I'm with Obama in believing that it's long past time that Hollywood moved beyond its tired Muslim terrorist plots and into a broader representation of people who practice Islam both at home and abroad. But I think he's making a mistake in comparing the representation of Muslims to that of African-Americans, and not just because Muslims are people of many races and ethnicities.
Islamophobia certainly plays a role in the persistence of these storylines. But if Hollywood has trouble telling stories about Muslims in other contexts, that's in part because the entertainment industry isn't good at talking about the daily practice of religion, no matter what a character's faith is.
Hollywood tends to use religion to drive the plot of a show or movie.
"Spotlight," Tom McCarthy's Oscar-nominated movie about the Boston Globe's reporting on the Catholic church's coverup of widespread sexual abuse by a startling number of priests, is terrific not least because it examines the power of the church in the region in a way that goes beyond ethnic color.
The film paints a portrait of the lawyers, school administrators, police officers and ordinary civilians who deferred to Cardinal Bernard Law (Len Cariou) or carried out his wishes, and tallies the cost that dissenters paid for speaking out against the church.

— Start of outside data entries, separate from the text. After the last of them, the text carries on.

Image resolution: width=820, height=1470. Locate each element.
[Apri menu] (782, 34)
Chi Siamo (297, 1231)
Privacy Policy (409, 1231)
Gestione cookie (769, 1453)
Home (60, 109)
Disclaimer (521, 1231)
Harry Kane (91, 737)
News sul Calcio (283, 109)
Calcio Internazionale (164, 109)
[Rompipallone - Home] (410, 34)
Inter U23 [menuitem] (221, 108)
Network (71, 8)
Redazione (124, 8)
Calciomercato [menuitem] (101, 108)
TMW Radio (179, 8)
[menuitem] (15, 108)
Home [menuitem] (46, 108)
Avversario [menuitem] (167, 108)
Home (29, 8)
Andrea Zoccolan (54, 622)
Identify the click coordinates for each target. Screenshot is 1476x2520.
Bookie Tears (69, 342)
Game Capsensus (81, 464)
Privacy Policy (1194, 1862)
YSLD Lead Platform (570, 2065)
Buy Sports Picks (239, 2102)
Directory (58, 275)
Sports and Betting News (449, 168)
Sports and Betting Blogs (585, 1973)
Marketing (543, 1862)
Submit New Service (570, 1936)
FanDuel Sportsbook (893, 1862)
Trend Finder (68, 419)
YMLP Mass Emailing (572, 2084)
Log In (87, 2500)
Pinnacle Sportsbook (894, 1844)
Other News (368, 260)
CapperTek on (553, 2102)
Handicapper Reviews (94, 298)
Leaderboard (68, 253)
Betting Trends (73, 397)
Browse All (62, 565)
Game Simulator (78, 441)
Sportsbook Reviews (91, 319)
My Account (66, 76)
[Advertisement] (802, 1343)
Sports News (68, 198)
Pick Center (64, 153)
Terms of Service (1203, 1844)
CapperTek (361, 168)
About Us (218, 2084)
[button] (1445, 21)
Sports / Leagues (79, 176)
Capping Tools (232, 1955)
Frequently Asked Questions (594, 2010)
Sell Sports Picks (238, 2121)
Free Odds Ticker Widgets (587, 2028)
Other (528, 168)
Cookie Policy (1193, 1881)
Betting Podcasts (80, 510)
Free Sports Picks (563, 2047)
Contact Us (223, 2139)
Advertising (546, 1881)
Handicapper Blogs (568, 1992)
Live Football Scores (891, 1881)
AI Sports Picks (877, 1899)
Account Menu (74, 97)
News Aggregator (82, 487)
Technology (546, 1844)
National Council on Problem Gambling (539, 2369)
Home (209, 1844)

In the CW's darling telenovela "Jane the Virgin," Jane's (Gina Rodriguez) Catholic faith is the key to explaining her response to a patently absurd situation. Jane, who does not plan to have sex until she gets married, is accidentally inseminated and becomes pregnant.
If she wasn't devout, Jane might simply have terminated the pregnancy and extricated herself from the whole mess, and there would be no show as a result.
That mass culture often depicts Muslisms as terrorists absolutely grows out of the prejudices that bloomed like ugly flowers after Sept. 11 and have continued to grow like weeds in the years since.
But these storylines are also a result of the entertainment industry's bias toward using religion to drive the action in storytelling, rather than to flesh out character details or to drive smaller-bore plots.
If Hollywood is going to find new ways to depict both Muslims and the practice of Islam, the industry will have to swim against public sentiment and teach audiences to regard Muslim characters in new ways.
Rather than relying on developing existing tropes, movies and television will have to create their own.